#### [Problem A]
According to the theater review, why was Velma a taxing role for Emma Caughlan?
#### [Problem B]
Can you pick up the theater review after its last sentence and carry it on in the same voice?

Stealing the show was Audrey Shaw as Tracy Turnblad, whose impressive voice pierced the enormous theater and made her performance nothing short of captivating. Perhaps the most animated performance, however, came from Bryant Carter’s Seaweed, a standout vocalist with unforgettable dance moves.
Rain Diaz tackled the challenging role of Edna, Tracy’s melodramatic mother with ease; his priceless facial expressions and effortless comedic timing left the audience in stitches. Another highlight of the performance was Emma Caughlan’s masterful portrayal of Velma: a taxing role not only vocally, but also in that she had to capture her character’s ruthless hatred and greed, both of which Caughlan did powerfully. And of course, who could forget Aniyah Crews’ depiction of Motormouth Mable, her vocal prowess in her solo, “I Know Where I’ve Been,” elicited a standing ovation from the audience.

#### [Recorded data]
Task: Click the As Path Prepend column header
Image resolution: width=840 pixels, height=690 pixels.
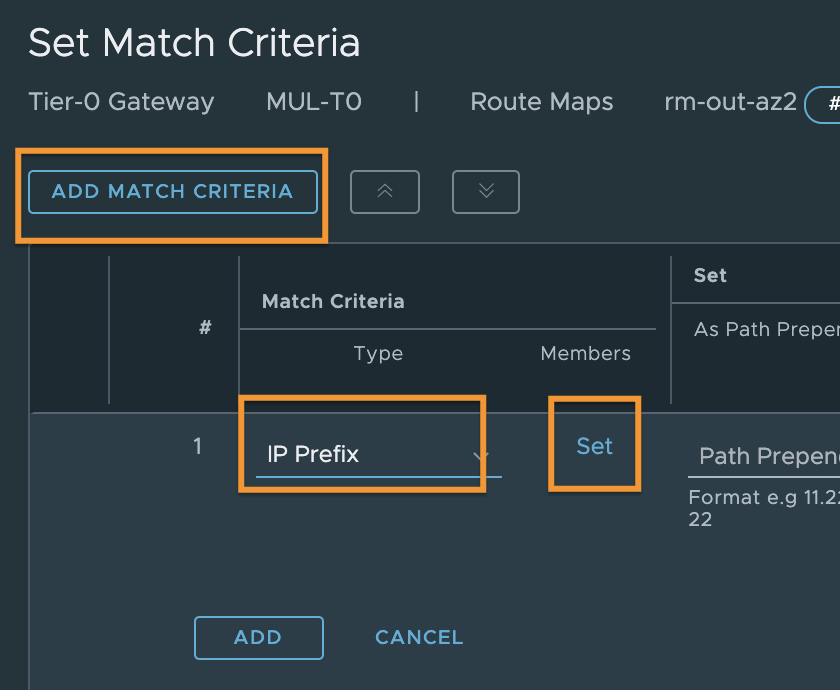Action: pos(767,329)
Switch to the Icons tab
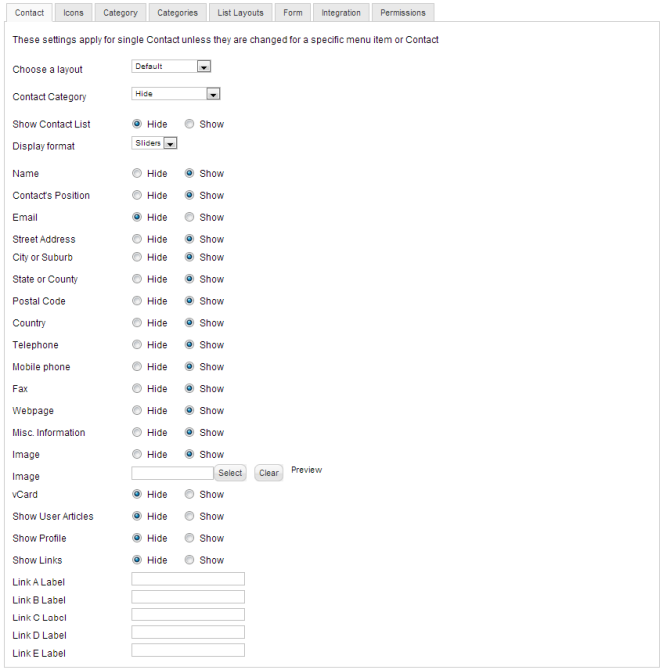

#### [Written response A]
Velma was demanding vocally, and Caughlan also had to capture the character's ruthless hatred and greed. The review says she did both powerfully.

#### [Written response B]
If the talented cast wasn’t enough, the production’s technical elements truly brought Tracy’s Baltimore to life. Samantha Baric’s props, from real hairspray cans to hand bells to TV sets, added another layer of detail to the already intricate performance. The student orchestra consistently gave their all, from the opening number to the show-stopping finale. The set, which included numerous large stage pieces, were wielded quickly and efficiently by Upper Darby’s stage crew, who showed no intimidation by the production’s complexities.
Though Hairspray is undoubtedly a fun show, it is critical to remember Tracy and Seaweed’s fight was extremely real, and we are still fighting that same fight for racial equality today. Upper Darby’s performance was a significant win for that fight.